Fracability Evaluation Based on the Three-Dimensional Geological Numerical Simulation of In Situ Stress: Case Study of the Longmaxi Formation in the Weirong Shale Gas Field, Southwestern China

Quantitative evaluation of fracability is essential for hydraulic fracturing design, with the distribution of in situ stress being a key parameter. This study focused on evaluating fracability based on three-dimensional (3D) geological numerical simulation of in situ stress. First, a 3D geological model was established based on seismic data and the geological setting of a field of interest. Thereafter, the anisotropy of the mechanical parameters and boundary conditions was used to calculate the in situ stress on the 3D model. The analytic hierarchy process (AHP) method was then used to calculate the fracability related to the horizontal stress difference coefficient, rock mechanical brittleness, silicon content, cohesion, and internal friction angle.
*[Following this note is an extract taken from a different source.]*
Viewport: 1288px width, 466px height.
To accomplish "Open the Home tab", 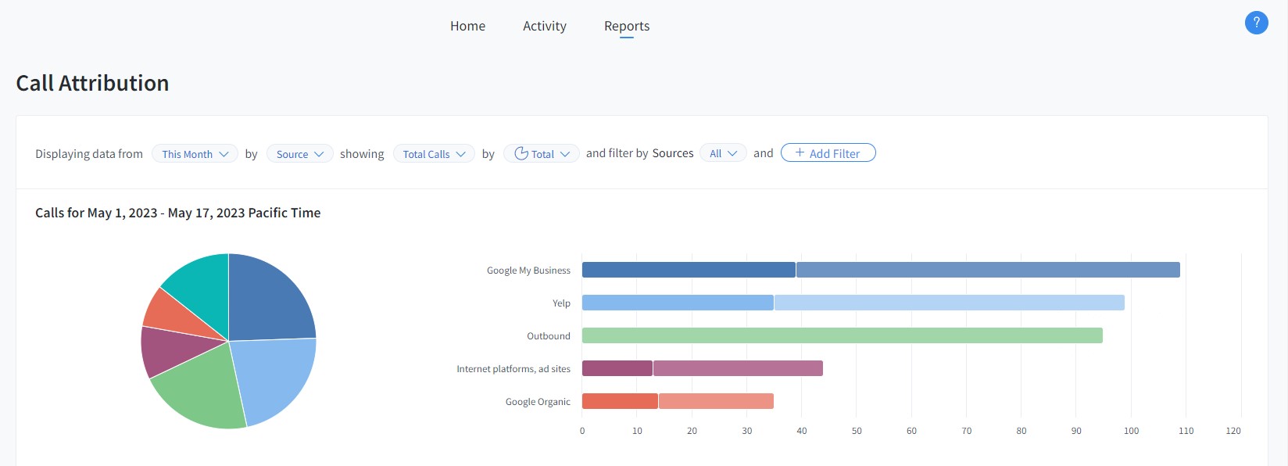I will (467, 26).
The horizontal stress difference coefficient was obtained by 3D geological numerical simulation, and the remaining parameters were obtained from logging data. The results revealed that the mechanical parameters exhibited significant anisotropy within the field of interest. The in situ stress depended on the structural depth and anisotropy of the mechanical parameters. The fracability index along the well trajectory differed at different well depths. The calculation results were verified using the Meijer G-function. With the parameters used in the AHP method, the in situ stress was determined by a 3D geological numerical simulation, logging data, and laboratory experiments, from which the fracability index was obtained. The results verified by the Meijer G-function indicated that obtaining the fracability index based on the 3D geological numerical simulation of in situ stress was advantageous with respect to complex formations.